‘Complex needs’, ‘hard to reach’, ‘entrenched’ are just a few of the terms used to describe those who encounter difficulties with addiction. Services are geared up to meet the varying needs of individuals but quite often without a joined up approach, meaning they circumnavigate the individual.
My simplistic method to meet this type of need starts at a very basic level. A warm greeting, non-judgemental attitude and a genuine willingness to support a fellow inhabitant of planet Earth. Surely this is the basis by which we can positively influence the lives of those who have been damaged by addiction (and other streams of negativity that divert people from living a meaningful and productive existence)?

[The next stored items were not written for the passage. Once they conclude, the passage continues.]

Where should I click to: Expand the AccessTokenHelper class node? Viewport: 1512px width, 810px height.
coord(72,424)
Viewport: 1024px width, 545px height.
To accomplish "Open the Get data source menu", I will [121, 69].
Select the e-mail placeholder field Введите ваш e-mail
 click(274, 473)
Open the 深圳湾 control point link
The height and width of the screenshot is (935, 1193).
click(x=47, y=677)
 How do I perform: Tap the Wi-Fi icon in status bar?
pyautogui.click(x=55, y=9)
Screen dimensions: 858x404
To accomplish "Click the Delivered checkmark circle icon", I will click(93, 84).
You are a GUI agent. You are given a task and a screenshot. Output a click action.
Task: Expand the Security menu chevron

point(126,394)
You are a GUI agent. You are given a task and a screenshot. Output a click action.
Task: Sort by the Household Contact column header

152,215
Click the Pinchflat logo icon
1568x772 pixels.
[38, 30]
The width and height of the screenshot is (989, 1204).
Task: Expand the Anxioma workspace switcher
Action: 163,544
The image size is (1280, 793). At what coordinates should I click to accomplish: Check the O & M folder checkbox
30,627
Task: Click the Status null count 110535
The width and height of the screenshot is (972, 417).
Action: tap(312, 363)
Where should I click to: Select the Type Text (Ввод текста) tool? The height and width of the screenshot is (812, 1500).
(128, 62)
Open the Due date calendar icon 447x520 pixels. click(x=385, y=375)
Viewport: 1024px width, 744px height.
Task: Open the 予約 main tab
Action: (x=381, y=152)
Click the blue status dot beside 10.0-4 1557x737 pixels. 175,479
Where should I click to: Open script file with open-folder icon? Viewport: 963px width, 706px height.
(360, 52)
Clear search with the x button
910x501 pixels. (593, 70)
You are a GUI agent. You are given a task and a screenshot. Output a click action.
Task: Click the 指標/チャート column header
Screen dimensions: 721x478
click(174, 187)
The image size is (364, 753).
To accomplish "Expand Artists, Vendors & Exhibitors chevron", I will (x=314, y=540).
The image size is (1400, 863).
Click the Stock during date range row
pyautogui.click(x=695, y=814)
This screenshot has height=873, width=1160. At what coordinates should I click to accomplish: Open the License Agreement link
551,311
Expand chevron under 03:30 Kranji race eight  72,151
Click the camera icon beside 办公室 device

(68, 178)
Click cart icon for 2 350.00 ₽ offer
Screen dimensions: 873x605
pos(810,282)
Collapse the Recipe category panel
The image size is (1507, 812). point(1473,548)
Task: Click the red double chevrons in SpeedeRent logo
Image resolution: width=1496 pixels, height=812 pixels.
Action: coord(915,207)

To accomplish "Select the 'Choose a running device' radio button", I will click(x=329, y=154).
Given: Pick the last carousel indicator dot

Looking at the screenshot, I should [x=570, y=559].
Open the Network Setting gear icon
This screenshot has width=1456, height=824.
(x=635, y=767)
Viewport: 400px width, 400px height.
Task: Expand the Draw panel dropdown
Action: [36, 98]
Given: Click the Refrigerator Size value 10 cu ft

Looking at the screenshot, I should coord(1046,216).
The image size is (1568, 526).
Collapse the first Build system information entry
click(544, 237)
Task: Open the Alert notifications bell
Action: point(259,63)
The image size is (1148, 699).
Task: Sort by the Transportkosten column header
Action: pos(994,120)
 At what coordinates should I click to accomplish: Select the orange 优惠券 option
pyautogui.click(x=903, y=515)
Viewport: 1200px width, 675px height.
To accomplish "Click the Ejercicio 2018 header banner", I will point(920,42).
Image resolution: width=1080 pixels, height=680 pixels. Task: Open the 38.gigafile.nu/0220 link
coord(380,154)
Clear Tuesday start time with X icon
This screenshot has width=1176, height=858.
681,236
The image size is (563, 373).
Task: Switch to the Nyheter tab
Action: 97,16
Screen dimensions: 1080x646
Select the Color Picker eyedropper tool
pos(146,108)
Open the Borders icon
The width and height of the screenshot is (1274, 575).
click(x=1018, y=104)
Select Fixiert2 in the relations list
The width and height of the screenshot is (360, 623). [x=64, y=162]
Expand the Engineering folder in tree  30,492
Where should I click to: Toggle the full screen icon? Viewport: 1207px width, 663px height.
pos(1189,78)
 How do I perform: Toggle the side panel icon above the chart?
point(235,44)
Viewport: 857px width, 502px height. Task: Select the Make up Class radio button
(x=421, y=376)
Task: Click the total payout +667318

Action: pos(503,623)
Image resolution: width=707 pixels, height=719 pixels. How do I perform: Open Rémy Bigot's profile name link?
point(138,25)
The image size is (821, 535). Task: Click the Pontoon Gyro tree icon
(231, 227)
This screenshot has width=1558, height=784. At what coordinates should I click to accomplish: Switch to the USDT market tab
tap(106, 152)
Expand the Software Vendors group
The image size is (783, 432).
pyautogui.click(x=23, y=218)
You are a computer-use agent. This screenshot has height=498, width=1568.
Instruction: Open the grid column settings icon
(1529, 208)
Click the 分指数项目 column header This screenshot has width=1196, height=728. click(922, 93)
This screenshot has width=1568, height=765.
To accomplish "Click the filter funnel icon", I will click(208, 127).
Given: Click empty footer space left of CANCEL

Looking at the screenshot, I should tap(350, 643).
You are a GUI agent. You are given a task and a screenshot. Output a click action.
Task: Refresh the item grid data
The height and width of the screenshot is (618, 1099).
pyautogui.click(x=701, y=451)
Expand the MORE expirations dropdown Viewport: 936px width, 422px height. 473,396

The service that I manage, a peer led drug and alcohol service user involvement team (SUIT) initially gave me an opportunity, in 2007, to share my experiences of addiction with others that had been blighted by a similar evil. Fresh out of detox, this time of my life primed me to professionalise my chaotic past in such a way that enabled others to gain hope and inspiration from ‘one of their own’. After a short time volunteering, I quickly progressed to my current position as manager of an innovative service providing a dynamic approach to supporting vulnerable people in society.
It soon became apparent that this service could not only provide a platform for service users to feed in to the system, but actually deliver immediate interventions, by trained individuals, to meet a wide range of needs that are present when people first access treatment services. With this emerging trend, I wanted to ensure that all areas of work were captured in a meaningful way. So, I developed a recording and monitoring system that allowed this to take place. Not just so that funders and other interested stakeholders could understand what was happening, but mainly because of an innate desire to understand the evolving needs and requirements of the ‘complex needs’, ‘hard to reach’ and ‘entrenched’ people, one of whom I used to be.
So in 2014/15 when we analysed the variety of needs that presented at SUIT, we counted 59 categories including bereavement, trauma, mental health, indebtedness, homelessness, unemployment, immigration, poverty, illiteracy, substance use and many more. This process highlighted that vulnerability comes in many shapes and forms. We delivered over 2600 interventions, to the equivalent 57 percent of the drug and alcohol service user population in our locality, with just 2.4 percent of the local budget allocation. We worked in collaboration with 364 different agencies, companies, departments and organisations to meet individual need. Additionally, we have supported 133 of our peers into employment in the past 4 and a half years.
With this increased variety of presentation came an opportunity to develop competencies, networks and the professional development regimes within our service, allowing for the delivery of effective multi-layered interventions. This approach would not be necessary if the multitude of services involved in supporting those affected by addiction worked in a synchronised fashion, but unfortunately this is rarely the case. I don’t feel that this is anyone’s fault in particular, as individual services with scant resources will inevitably deliver on what they are contracted.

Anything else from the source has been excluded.